- Your assignment: In the entries below, find each line with the word "height" and return it.

##### Data section #####

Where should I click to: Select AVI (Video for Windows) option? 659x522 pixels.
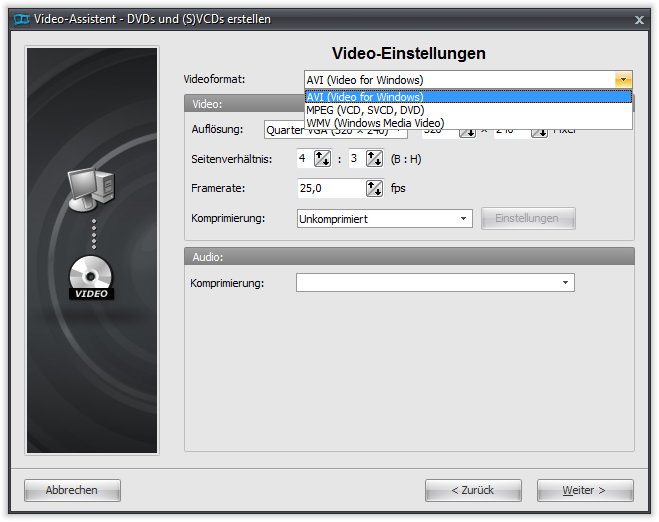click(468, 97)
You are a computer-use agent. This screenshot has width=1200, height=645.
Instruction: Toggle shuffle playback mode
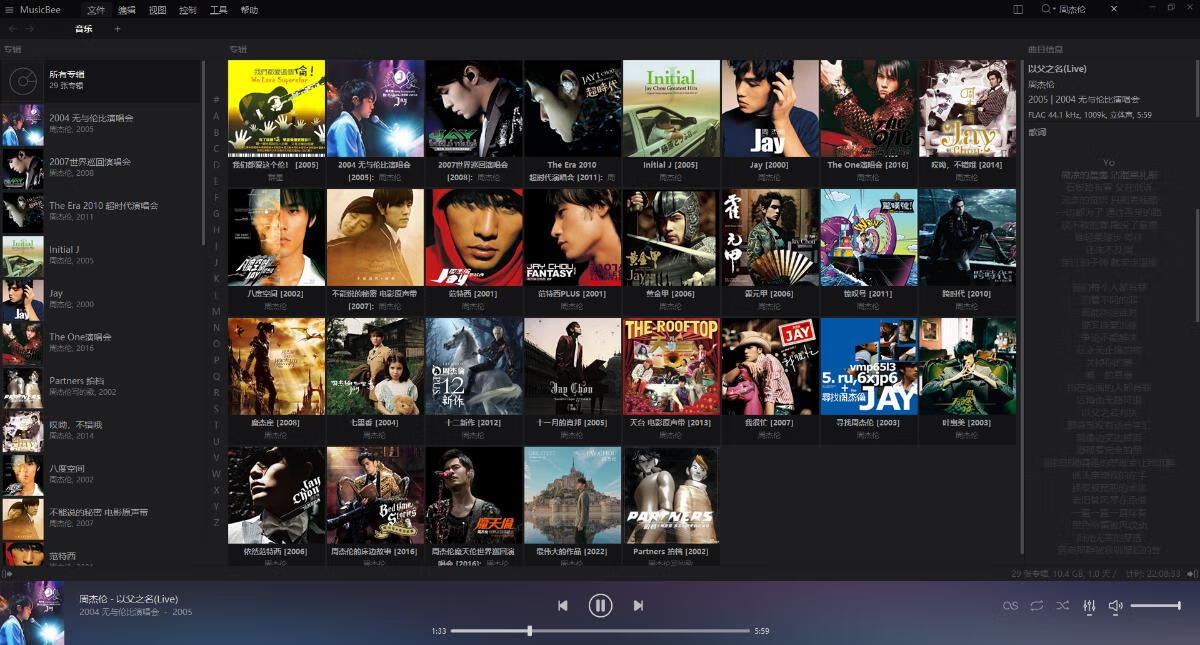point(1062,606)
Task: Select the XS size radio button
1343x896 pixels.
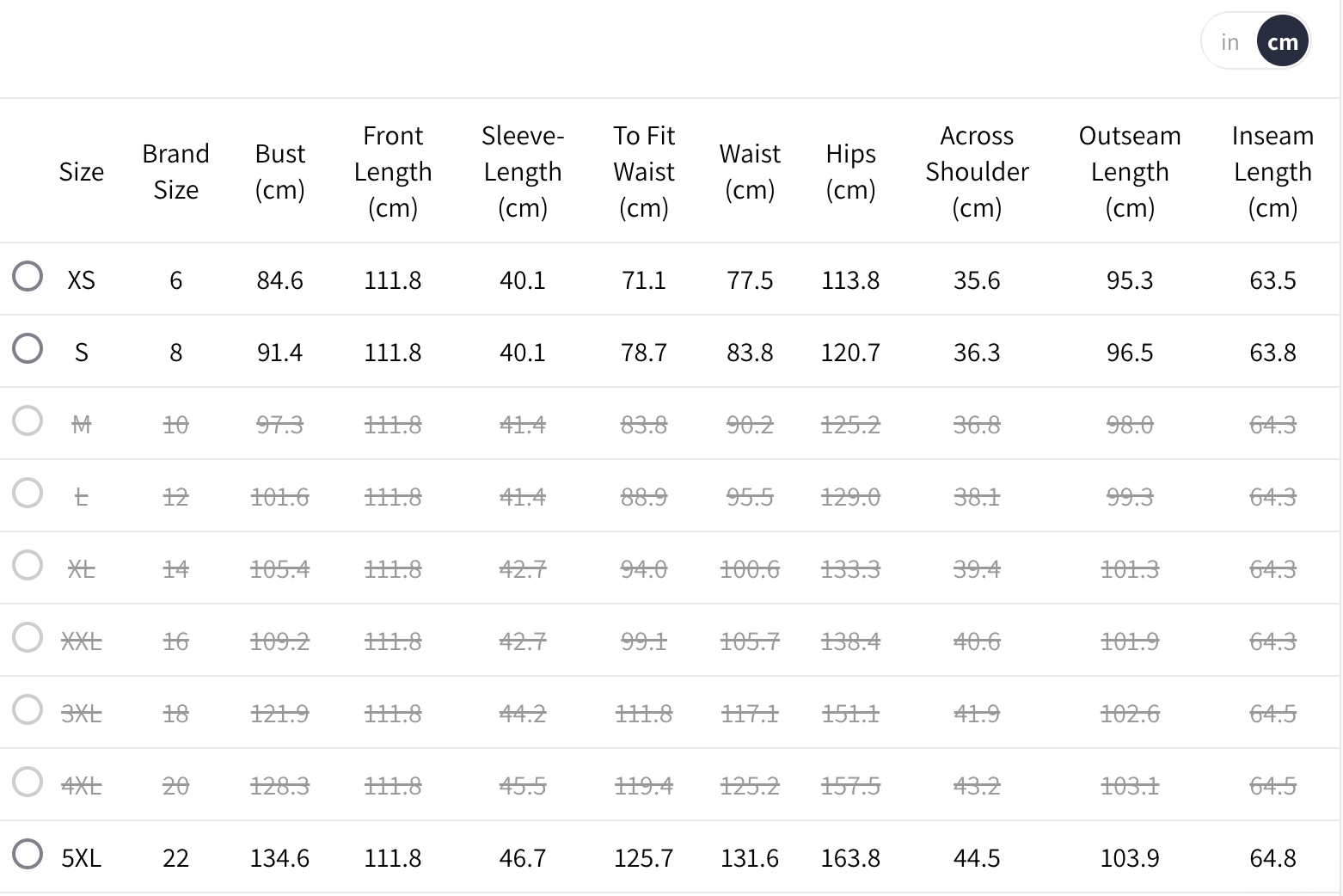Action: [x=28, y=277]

#####
##### Data section #####

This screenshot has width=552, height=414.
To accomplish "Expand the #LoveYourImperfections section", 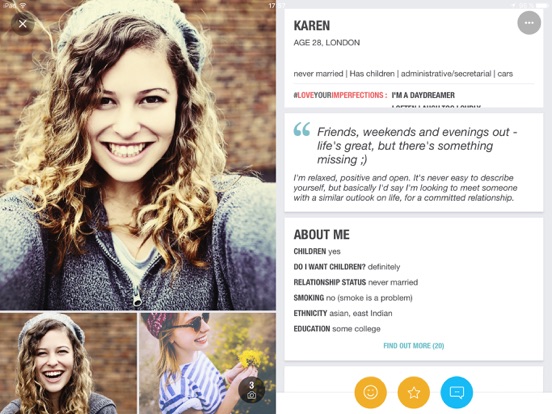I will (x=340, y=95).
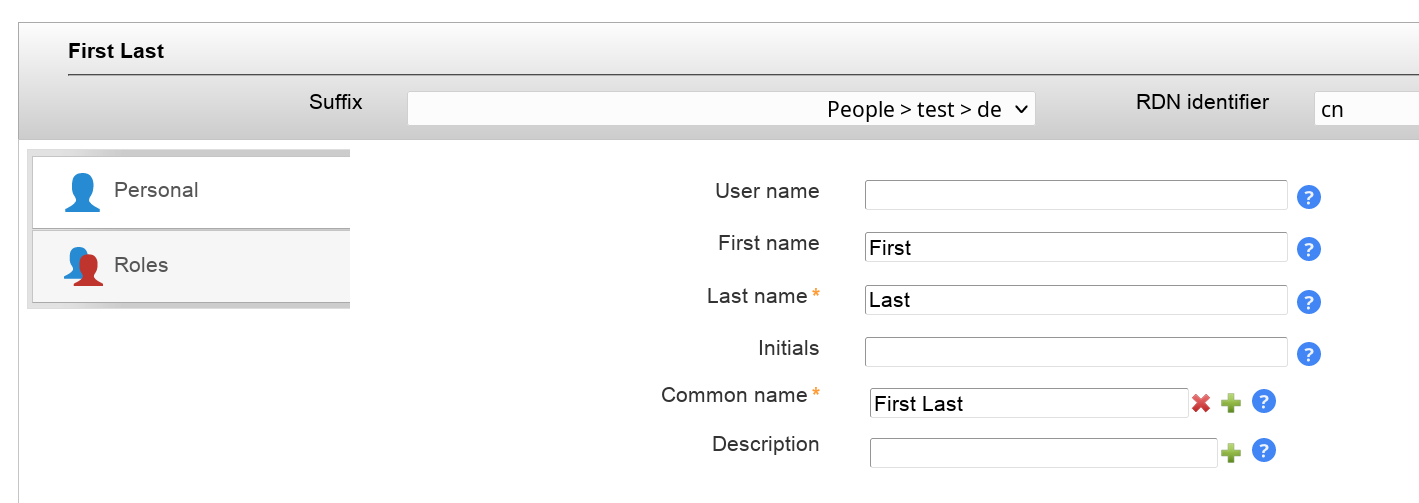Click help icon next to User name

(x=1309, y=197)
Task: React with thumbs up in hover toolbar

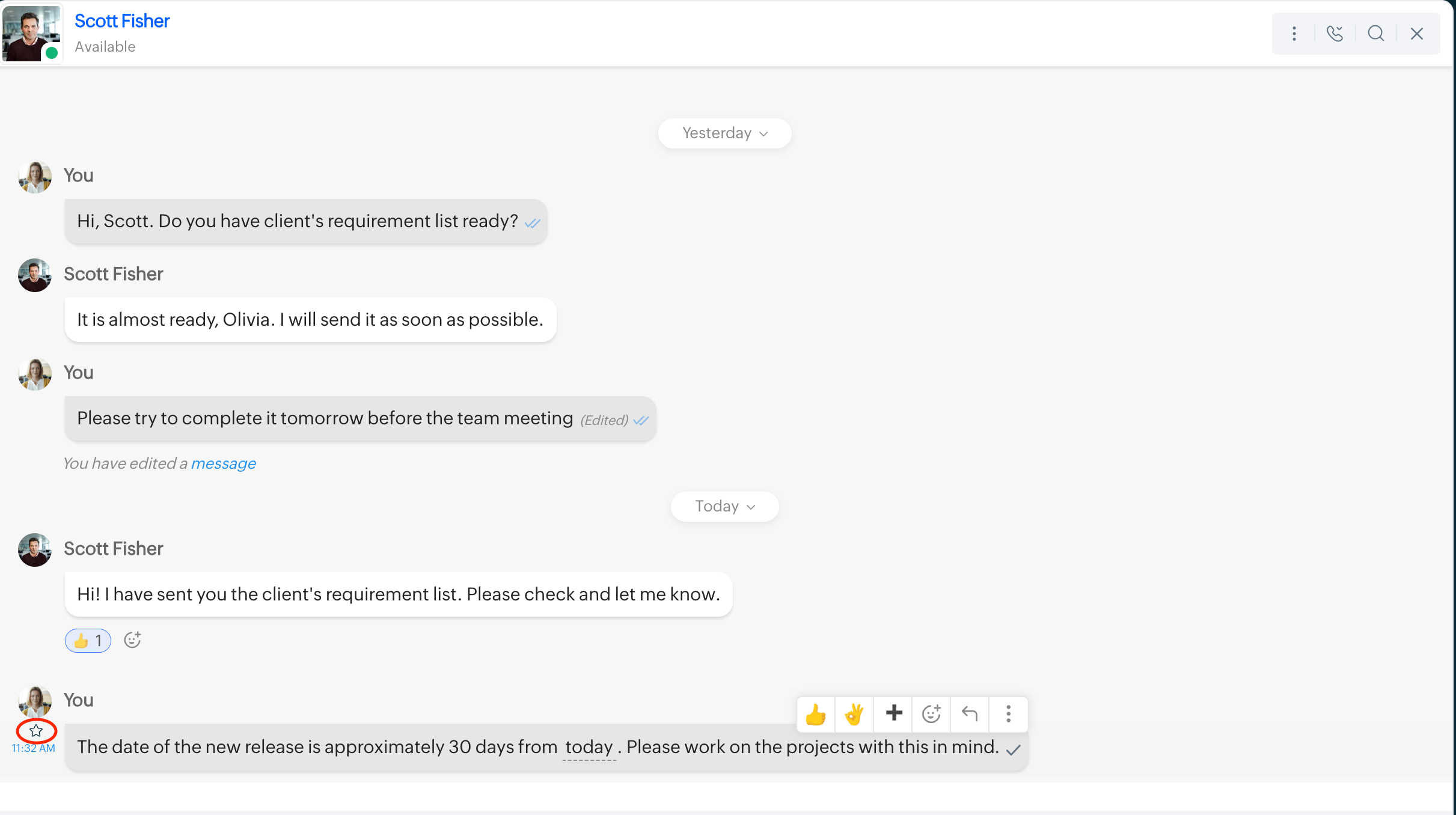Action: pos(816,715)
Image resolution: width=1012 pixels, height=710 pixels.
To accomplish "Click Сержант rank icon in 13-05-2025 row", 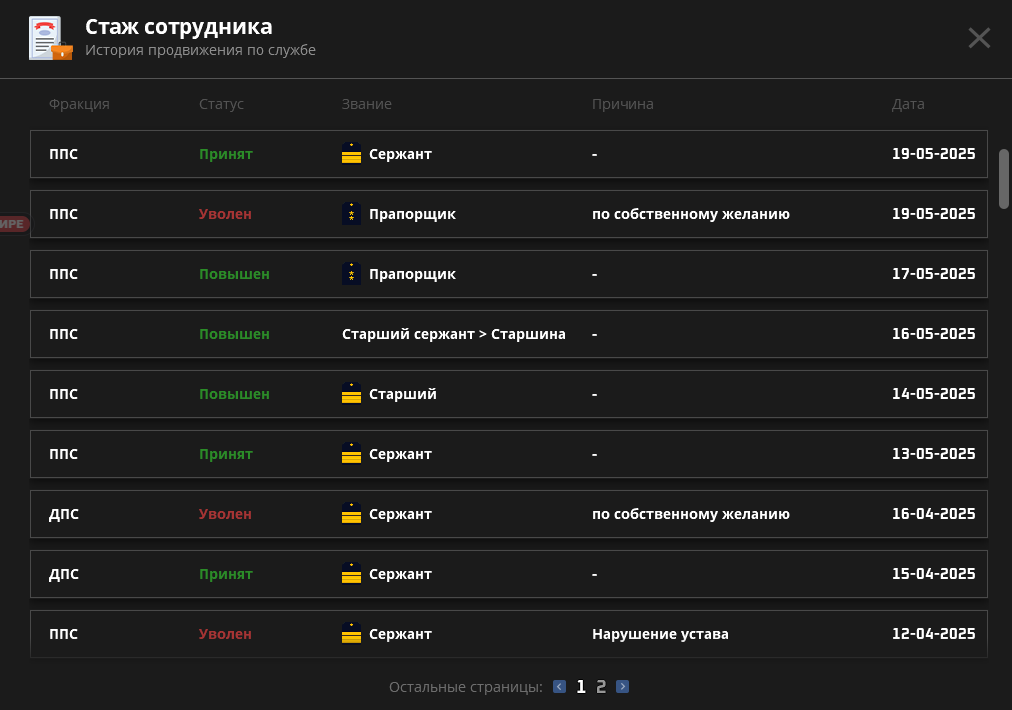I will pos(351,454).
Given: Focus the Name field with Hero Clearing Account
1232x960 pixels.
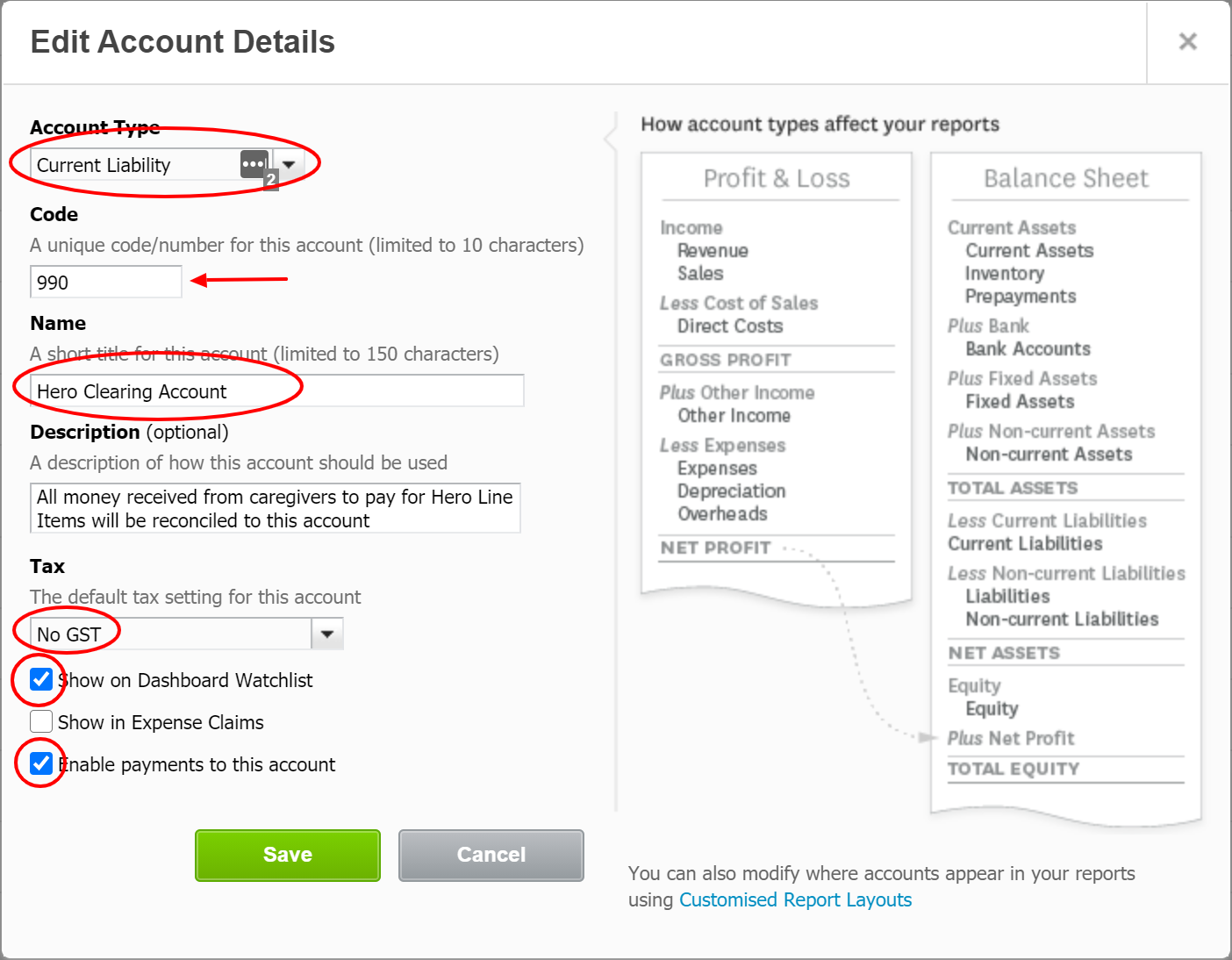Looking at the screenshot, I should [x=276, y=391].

#####

- Problem solution:
You are a computer-use agent. This screenshot has width=1200, height=645.
This screenshot has width=552, height=414.
Image resolution: width=1012 pixels, height=710 pixels.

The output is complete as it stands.